### Aim 1:
Print the section of the pipeline setup text that starts at "pdc_kth profile for" and ends at "reasonable time limits.", word for word.

Keep in mind that when running offline, cellDex download will fail, hence, make sure you provide an already comressed celldex reference in the sample sheet, or download the references beforehand and provide their paths in the sample sheet.

HPC profiles (SUPR NAISS Sweden only)

pdc_kth profile for PDC Dardel cluster uppmax profile for UPPMAX cluster including auto-detect for miarka, pelle, snowy and rackham queues.

Now also includes expected time requirements for each process, so that jobs are submitted with reasonable time limits.

If you are running the pipeline on these HPC clusters, you can use the specific profile. These profiles are configured to use Singularity containers and has specific settings for the HPC environments. Profiles originally written by Pontus Freyhult (@pontus) and adapted for the pipeline by Aditya Singh (@addityea).

Extra note: The Singularity images need to run using the singularity run insted of now default singularity exec command, hence, either run this command before running the pipeline:

export NXF_SINGULARITY_RUN_COMMAND=run

Usage

Run the pipeline with the following command:

nextflow run main.nf --samplesheet <sample sheet> -resume  

You may customise the pipeline by modifying the nextflow.config file or by passing additional parameters in the command line. There are some profiles available for different environments:

  • 'local' for running on a local machine
  • 'docker' for running with Docker
  • 'arm' for specific flags for ARM architecture
  • 'apptainer' for running with Apptainer
  • 'UPPMAX' for running on UPPMAX cluster
  • 'pdc_kth' for running on PDC KTH cluster

Parameters

The pipeline accepts the following parameters, which can be customized to suit your analysis needs:

  • --sampleSheet: Path to the sample sheet file. (Default: null)

### Element and text position data:
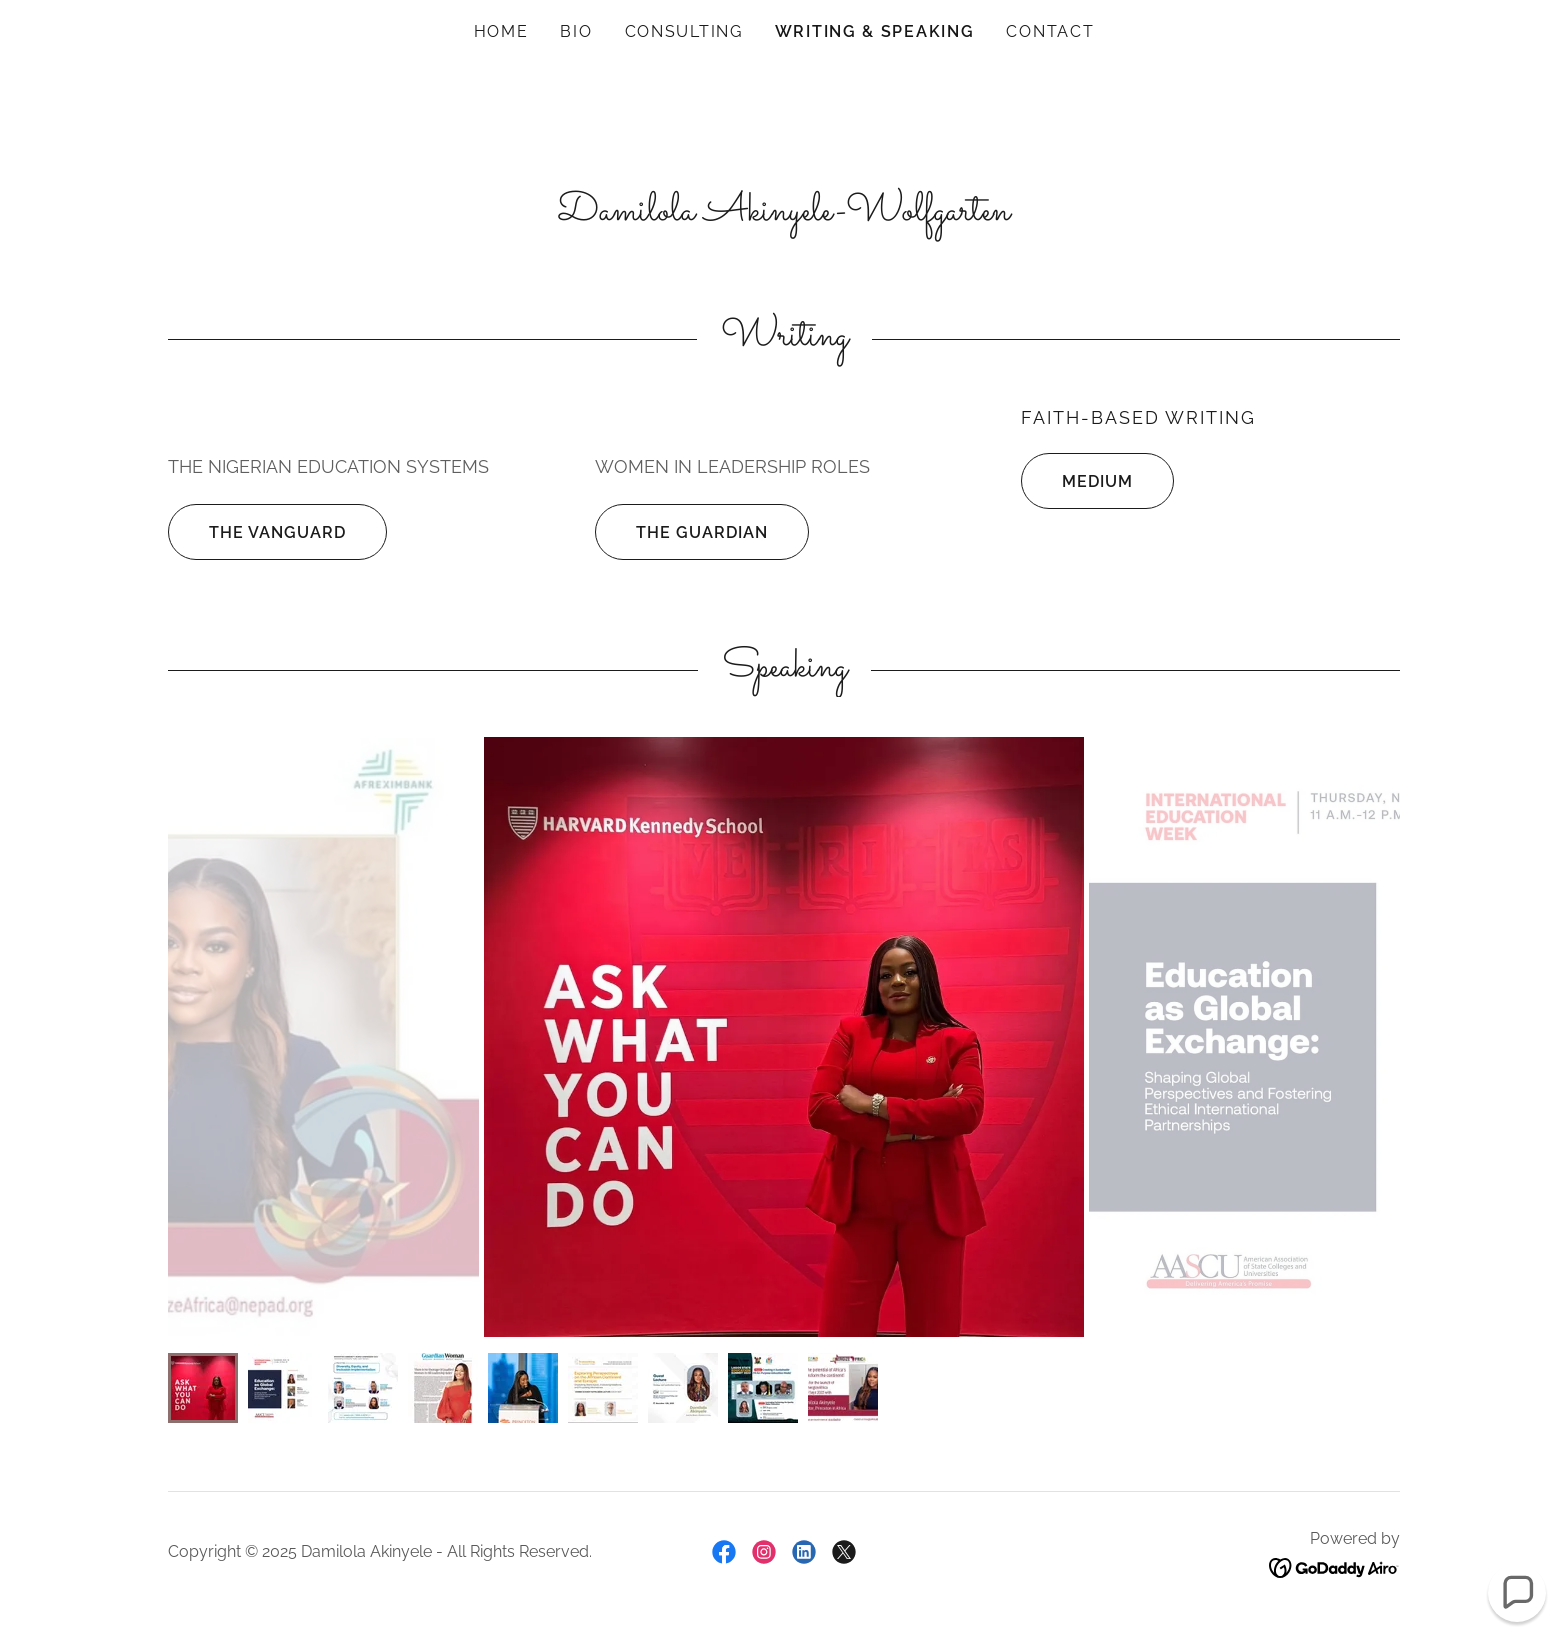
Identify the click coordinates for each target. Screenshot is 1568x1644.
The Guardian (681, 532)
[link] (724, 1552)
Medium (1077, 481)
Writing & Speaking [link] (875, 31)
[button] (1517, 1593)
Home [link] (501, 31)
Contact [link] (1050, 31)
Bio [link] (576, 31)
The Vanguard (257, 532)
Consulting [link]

### Aim 2:
Output the lines of the listing that start at its first line and end at the line containing "The Vanguard (257, 532)". Leave out any pictures.

### Complete response 1:
pdc_kth profile for PDC Dardel cluster uppmax profile for UPPMAX cluster including auto-detect for miarka, pelle, snowy and rackham queues.

Now also includes expected time requirements for each process, so that jobs are submitted with reasonable time limits.

### Complete response 2:
Identify the click coordinates for each target. Screenshot is 1568x1644.
The Guardian (681, 532)
[link] (724, 1552)
Medium (1077, 481)
Writing & Speaking [link] (875, 31)
[button] (1517, 1593)
Home [link] (501, 31)
Contact [link] (1050, 31)
Bio [link] (576, 31)
The Vanguard (257, 532)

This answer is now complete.